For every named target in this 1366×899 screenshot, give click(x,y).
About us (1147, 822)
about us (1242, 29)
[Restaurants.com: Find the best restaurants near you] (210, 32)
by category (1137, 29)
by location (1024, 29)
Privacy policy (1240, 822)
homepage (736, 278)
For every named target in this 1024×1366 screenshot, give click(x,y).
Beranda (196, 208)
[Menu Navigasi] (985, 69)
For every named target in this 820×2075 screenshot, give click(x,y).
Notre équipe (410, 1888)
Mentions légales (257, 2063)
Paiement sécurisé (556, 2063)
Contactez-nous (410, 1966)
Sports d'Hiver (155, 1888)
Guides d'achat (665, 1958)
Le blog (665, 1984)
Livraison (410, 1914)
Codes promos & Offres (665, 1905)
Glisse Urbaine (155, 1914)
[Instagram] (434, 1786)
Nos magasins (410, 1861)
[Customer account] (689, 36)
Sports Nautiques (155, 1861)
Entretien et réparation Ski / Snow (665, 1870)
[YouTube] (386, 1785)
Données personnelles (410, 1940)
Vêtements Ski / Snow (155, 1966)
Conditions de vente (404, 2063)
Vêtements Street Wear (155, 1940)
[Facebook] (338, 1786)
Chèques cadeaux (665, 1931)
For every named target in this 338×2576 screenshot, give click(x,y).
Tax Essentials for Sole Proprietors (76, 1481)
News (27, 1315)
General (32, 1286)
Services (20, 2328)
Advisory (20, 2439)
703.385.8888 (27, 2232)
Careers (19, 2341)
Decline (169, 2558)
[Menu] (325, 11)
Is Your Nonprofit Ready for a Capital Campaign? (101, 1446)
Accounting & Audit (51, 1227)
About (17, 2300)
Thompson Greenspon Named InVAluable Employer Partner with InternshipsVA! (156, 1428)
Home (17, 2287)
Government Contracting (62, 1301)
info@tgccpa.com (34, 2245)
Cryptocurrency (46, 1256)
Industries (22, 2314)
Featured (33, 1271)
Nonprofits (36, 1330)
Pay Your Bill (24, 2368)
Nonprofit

+ + + + + + +

## Exercise directions
Print the listing exactly. Every line must match.

## Response area
For every named target in this 1366×899 screenshot, give click(x,y).
About us (1147, 822)
about us (1242, 29)
[Restaurants.com: Find the best restaurants near you] (210, 32)
by category (1137, 29)
by location (1024, 29)
Privacy policy (1240, 822)
homepage (736, 278)
For every named target in this 1024×1366 screenshot, give click(x,y).
Beranda (196, 208)
[Menu Navigasi] (985, 69)
For every named target in this 820×2075 screenshot, give click(x,y).
Notre équipe (410, 1888)
Mentions légales (257, 2063)
Paiement sécurisé (556, 2063)
Contactez-nous (410, 1966)
Sports d'Hiver (155, 1888)
Guides d'achat (665, 1958)
Le blog (665, 1984)
Livraison (410, 1914)
Codes promos & Offres (665, 1905)
Glisse Urbaine (155, 1914)
[Instagram] (434, 1786)
Nos magasins (410, 1861)
[Customer account] (689, 36)
Sports Nautiques (155, 1861)
Entretien et réparation Ski / Snow (665, 1870)
[YouTube] (386, 1785)
Données personnelles (410, 1940)
Vêtements Ski / Snow (155, 1966)
Conditions de vente (404, 2063)
Vêtements Street Wear (155, 1940)
[Facebook] (338, 1786)
Chèques cadeaux (665, 1931)
For every named target in this 338×2576 screenshot, give click(x,y).
Tax Essentials for Sole Proprietors (76, 1481)
News (27, 1315)
General (32, 1286)
Services (20, 2328)
Advisory (20, 2439)
703.385.8888 (27, 2232)
Careers (19, 2341)
Decline (169, 2558)
[Menu] (325, 11)
Is Your Nonprofit Ready for a Capital Campaign? (101, 1446)
Accounting & Audit (51, 1227)
About (17, 2300)
Thompson Greenspon Named InVAluable Employer Partner with InternshipsVA! (156, 1428)
Home (17, 2287)
Government Contracting (62, 1301)
info@tgccpa.com (34, 2245)
Cryptocurrency (46, 1256)
Industries (22, 2314)
Featured (33, 1271)
Nonprofits (36, 1330)
Pay Your Bill (24, 2368)
Nonprofit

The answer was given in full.